Overview: Child and maternal health
The new democratic South Africa has made substantial progress in transforming its health sector. Primary healthcare has vastly expanded to more than 4,000 clinics across the country and government health services are free for children under the age of five and for pregnant and breastfeeding women. Remarkable progress has been made in rolling out antiretroviral (ARV) treatment. A national food fortification programme has also reduced the number of birth defects by more than a third.
Thousands of children under the age of 5 die every year of mainly preventable casues. HIV/AIDS-related diseases are a major cause of death in young children, followed by pneumonia and acute diarrhoea. South Africa has also recently identified problems in the levels of coverage of routine childhood vaccinations.
Malnutrition is a major contributing factor to child death. One in four children is stunted and many are deficient in vitamins and minerals essential to preventing disease and disability.
Of great concern are the high death rates of newborn babies and mothers. Almost 40 per cent of all under-five deaths occur in the first 28 days of life. Around 20,000 babies are stillborn every year; many die during labour. The maternal mortality rate was last recorded at 400 per 100,000 in 2005. These deaths happen in a context where a high proportion of women attend antenatal care and deliver babies in hospitals and maternity clinics with skilled attendants.

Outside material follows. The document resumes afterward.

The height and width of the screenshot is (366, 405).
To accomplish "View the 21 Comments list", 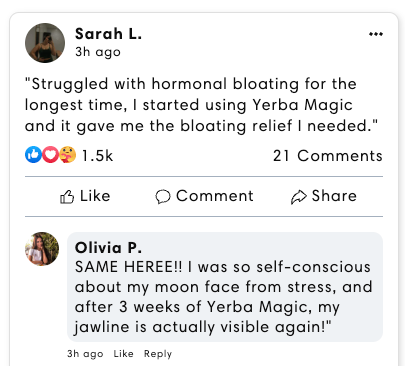I will click(x=328, y=156).
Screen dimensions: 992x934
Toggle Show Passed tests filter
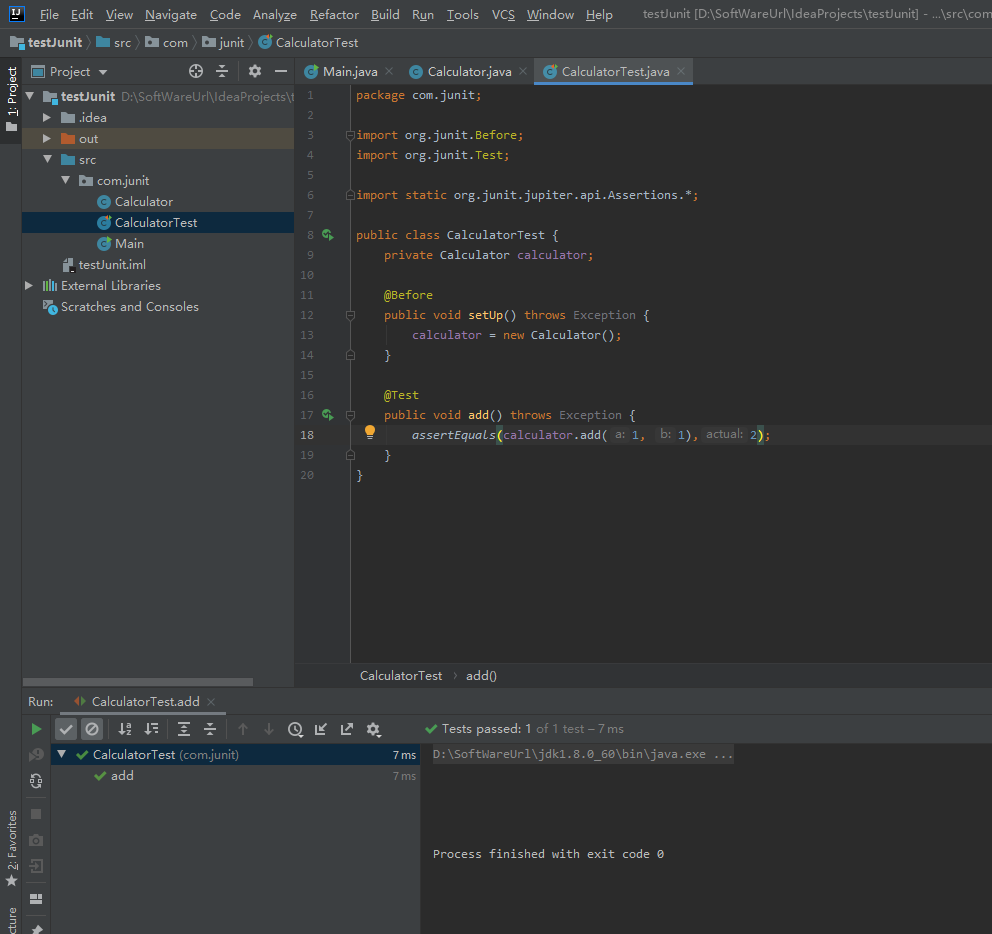[66, 729]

South Africa has the highest global burden of HIV and AIDS – 16 per cent of the world’s population with the disease lives here. HIV prevalence in pregnant women attending antenatal care is very high and around 300,000 children are born to HIV-infected mothers each year. Close to half of all orphans in the country have lost their parents to HIV/AIDS-related diseases.
Prevention of mother-to-child transmission (PMTCT) of HIV is now almost universally available in the public health sector. Eighty-eight per cent of pregnant HIV-positive women received ARV medication to reduce the risk of transmitting HIV to their babies in 2009. Of the children living with HIV and AIDS who were eligible for ARV treatment, 81 per cent received it in 2009 (Country Progress Report on the Declaration of Commitment on HIV/AIDS, 2010 Report, South Africa).
UNICEF estimates that close to 50,000 babies and young children could be saved every year through higher coverage of a few known high-impact healthcare interventions. The challenge is to ensure that these interventions reach the children and women who need them most.